**DATA RECORDS**
*** Block opens ***

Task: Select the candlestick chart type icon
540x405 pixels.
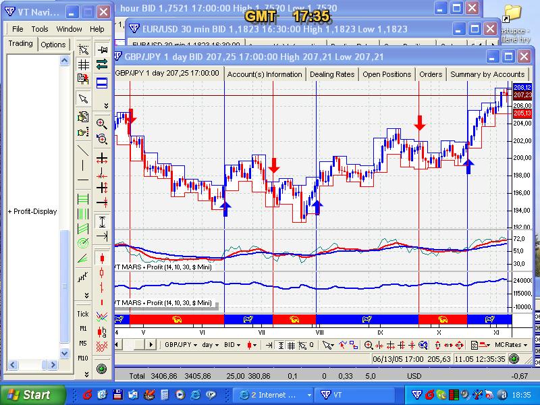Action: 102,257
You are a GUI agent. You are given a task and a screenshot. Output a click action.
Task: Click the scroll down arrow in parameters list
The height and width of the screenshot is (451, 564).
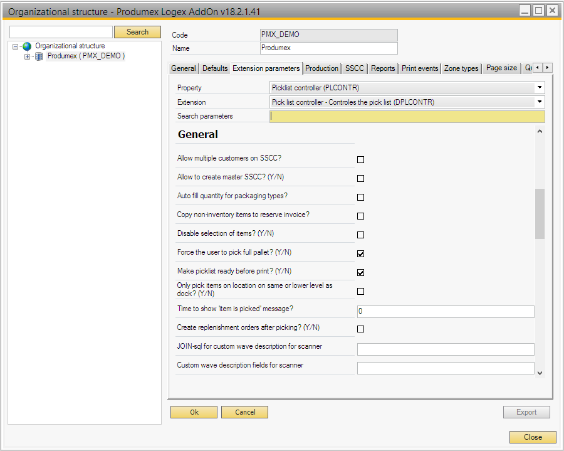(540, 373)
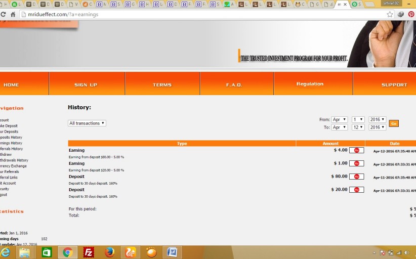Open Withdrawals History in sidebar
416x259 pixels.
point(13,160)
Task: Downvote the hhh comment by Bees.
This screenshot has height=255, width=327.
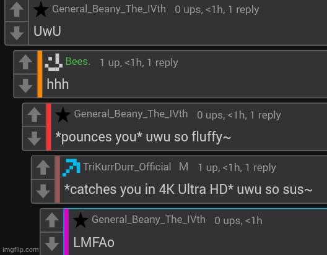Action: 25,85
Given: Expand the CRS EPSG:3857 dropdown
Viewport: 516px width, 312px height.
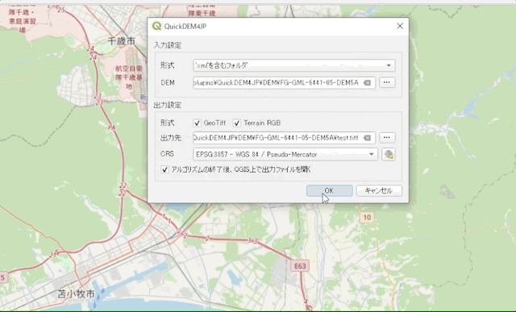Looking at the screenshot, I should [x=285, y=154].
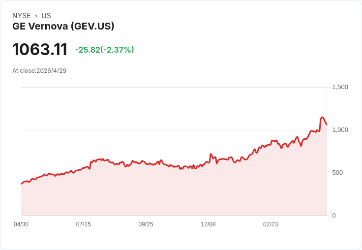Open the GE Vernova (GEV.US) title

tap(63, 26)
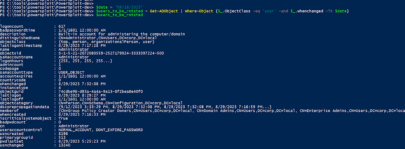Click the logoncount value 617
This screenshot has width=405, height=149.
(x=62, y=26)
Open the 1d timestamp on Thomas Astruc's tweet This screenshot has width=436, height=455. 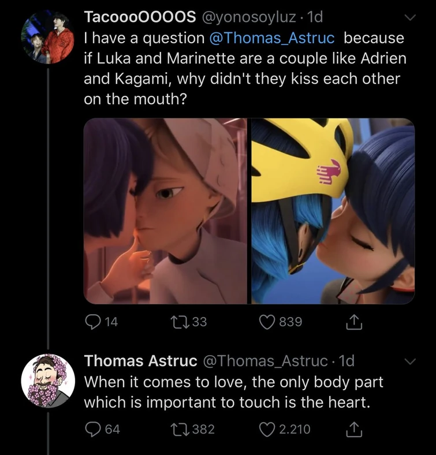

*** Block closes ***
*** Block opens ***

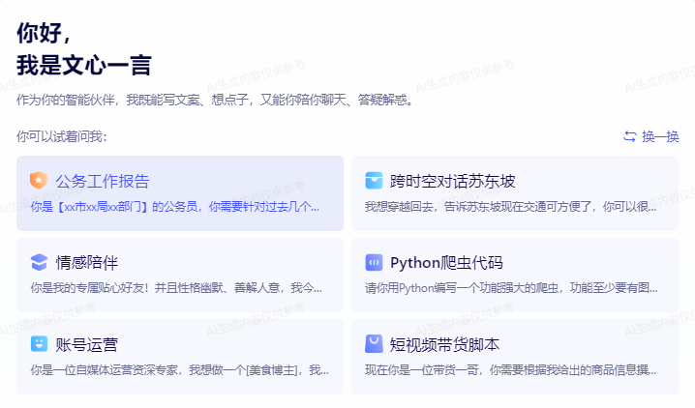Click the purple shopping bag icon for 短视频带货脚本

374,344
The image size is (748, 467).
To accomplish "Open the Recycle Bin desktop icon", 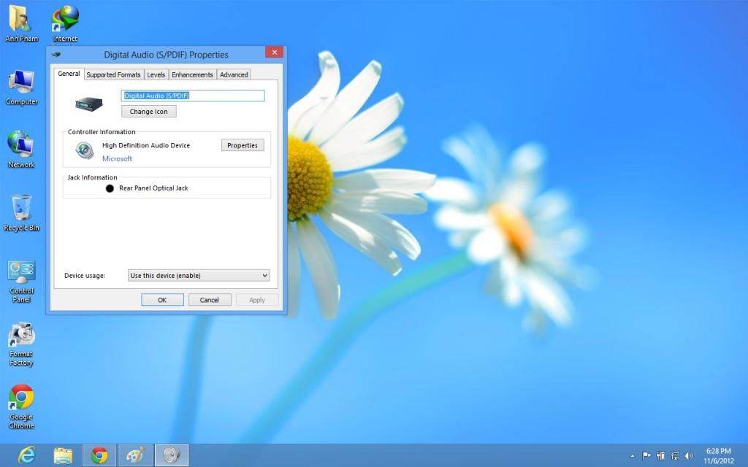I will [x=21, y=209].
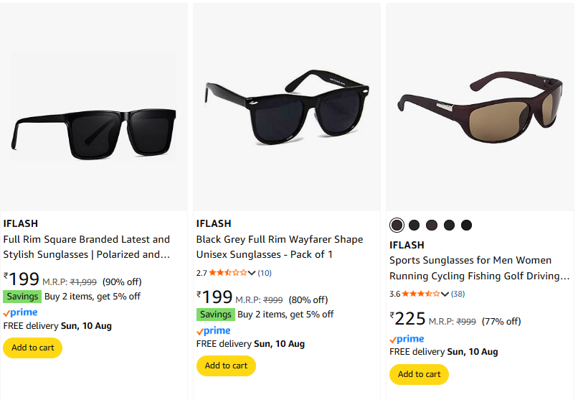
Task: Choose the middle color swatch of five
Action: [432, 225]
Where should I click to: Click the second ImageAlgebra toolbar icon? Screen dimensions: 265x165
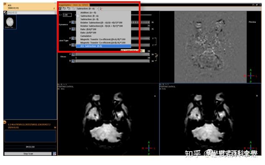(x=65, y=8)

*** Block closes ***
*** Block opens ***

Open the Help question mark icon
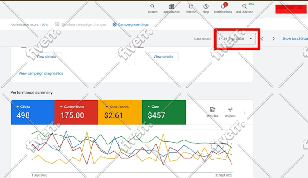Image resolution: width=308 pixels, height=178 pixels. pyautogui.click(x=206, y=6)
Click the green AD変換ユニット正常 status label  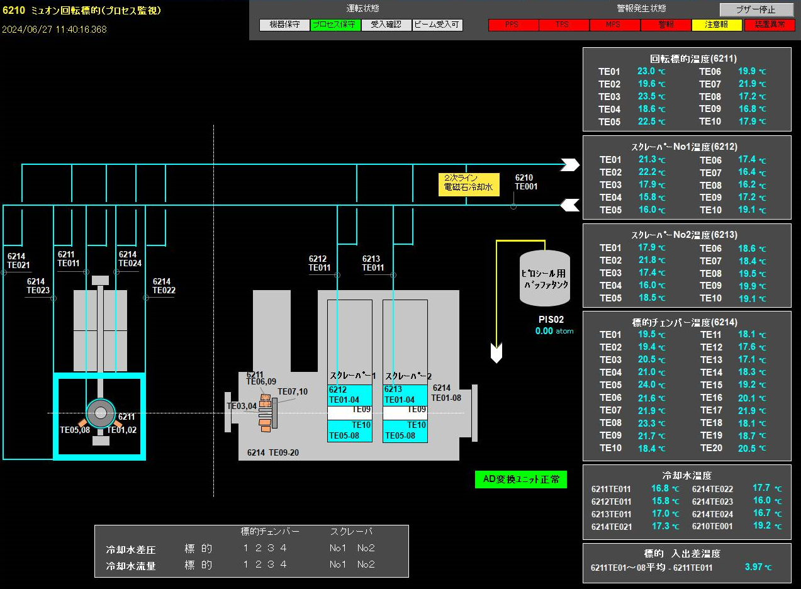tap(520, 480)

*** Block closes ***

**TASK BRIEF**
Every line above from the one with "540x405 pixels." down to the one with "Open the 1d" must be written out exactly, and no picture may appear.

**TASK RESPONSE**
540x405 pixels.
Action: 102,257
You are a GUI agent. You are given a task and a screenshot. Output a click action.
Task: Click the scroll down arrow in parameters list
The height and width of the screenshot is (451, 564).
(540, 373)
Open Withdrawals History in sidebar
416x259 pixels.
point(13,160)
Task: Downvote the hhh comment by Bees.
This screenshot has height=255, width=327.
Action: 25,85
Given: Expand the CRS EPSG:3857 dropdown
Viewport: 516px width, 312px height.
Looking at the screenshot, I should [x=285, y=154].
Open the GE Vernova (GEV.US) title

tap(63, 26)
Click the logoncount value 617
This screenshot has width=405, height=149.
(x=62, y=26)
Open the 1d timestamp on Thomas Astruc's tweet This screenshot has width=436, height=455. 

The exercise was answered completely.